*Extracted text*:
Example 3: count = 2, keySize = 25, keyCount = 10, use FNV-128:

  • Because 2*25*10 = 500 > 128 bits, we need to hash 4 times
  • hash(512 bits) = fnv_128(input) + fnv_128(byte(0) + input) + fnv_128(byte(1) + input)+ fnv_128(byte(2) + input)
  • pick key 0 = bit 0-24
  • pick key 1 = bit 25-49
  • ...
  • pick key 9 = bit 225-249
  • ...
  • pick key 19 = bit 475-499
  • bit 500-512 is discarded
  • return [2][10]uint32{ {key0, key1...key9}, {key10...key19} }

This strategy guarantees that the first n keys will always be the same independent from count passed via Hasher.Hash() function. A classic BloomFilter always use count=1 but the other variants may use more than 1 key collection.

Customization

Write your own hashing strategy

By default, an SHAHasher is used. You can customize the Hasher functions by implement Hasher and HasherFactory interface:

package main

import "github.com/toniphan21/go-bf"

type YourHasher struct {
  keyCount byte
  keySize  byte
}

func (y *YourHasher) Equals(other bf.Hasher) bool {
  o, ok := other.(*YourHasher)
  if !ok {
    return false
  }
  // check other params
  return y.keyCount == o.keyCount && y.keySize == o.keySize
}

func (y *YourHasher) Hash(input []byte, count int) [][]bf.Key {
  // return an array of a hash array for given bytes input.

*Collected material*:

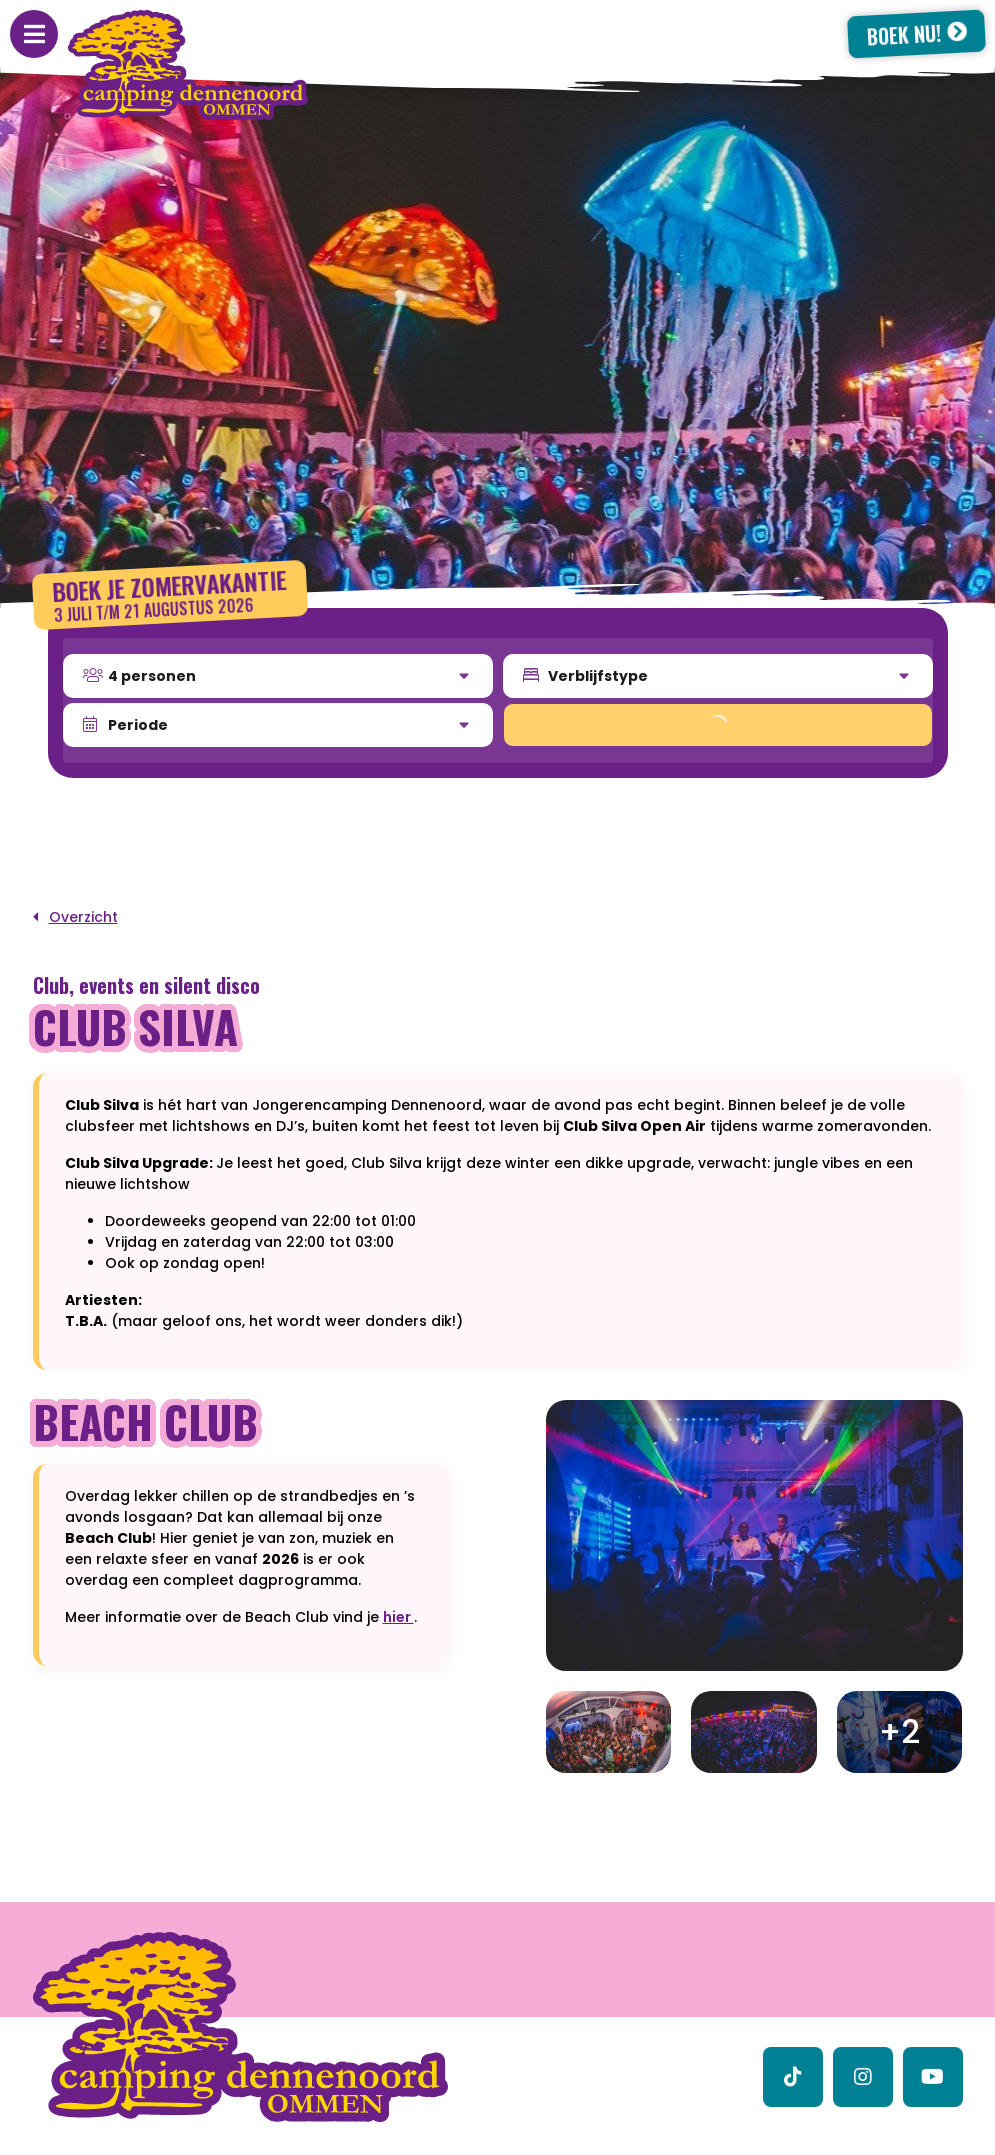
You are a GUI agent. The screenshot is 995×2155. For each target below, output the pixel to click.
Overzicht (83, 917)
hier (398, 1617)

*Actions to take*:
1. According to the go-bf excerpt, what kind of hasher is used by default?
2. List the settings the go-bf excerpt gives for Example 3.
3. Please carry on the go-bf excerpt from its last line.

*Outputs in order*:
1. An SHAHasher.

2. count = 2, keySize = 25, keyCount = 10, and the FNV-128 hash.

3.
  //   - length of the array is count
  //   - each of subarray will have length = keyCount - number of hash functions
  //   - each hash need to >= keySize - minimum size of a hash in bits
  // For example: given keyCount = 5, keySize = 16
  //   - count = 1 requires you to returns:
  //     [][]Key{
  //       { "key0: at least 16 bits long", "key1:...", "key2:...", "key3:...", "key4:..."},
  //     }
  //   - count = 2 requires you to returns:
  //     [][]Key{
  //       { "key0: at least 16 bits long", "key1:...", "key2:...", "key3:...", "key4:..."},
  //       { "key5: at least 16 bits long", "key6:...", "key7:...", "key7:...", "key8:..."},
  //     }
  return [][]bf.Key{}
}

type YourHasherFactory struct{}

func (y *YourHasherFactory) Make(numberOfHashFunctions, hashSizeInBits byte) bf.Hasher {
  return &YourHasher{
    keyCount: numberOfHashFunctions,
    keySize:  hashSizeInBits,
  }
}

func main() {
  config := bf.WithAccuracy(0.01, 1_000_000)
  filter := bf.Must(config, bf.WithHasher(&YourHasherFactory{}))

  filter.Add([]byte("anything"))
  // ...
}
Write your own custom storage

By default, all data are stored in memory, you can customize a storage by implement Storage and StorageFactory interface:

package main

import "github.com/toniphan21/go-bf"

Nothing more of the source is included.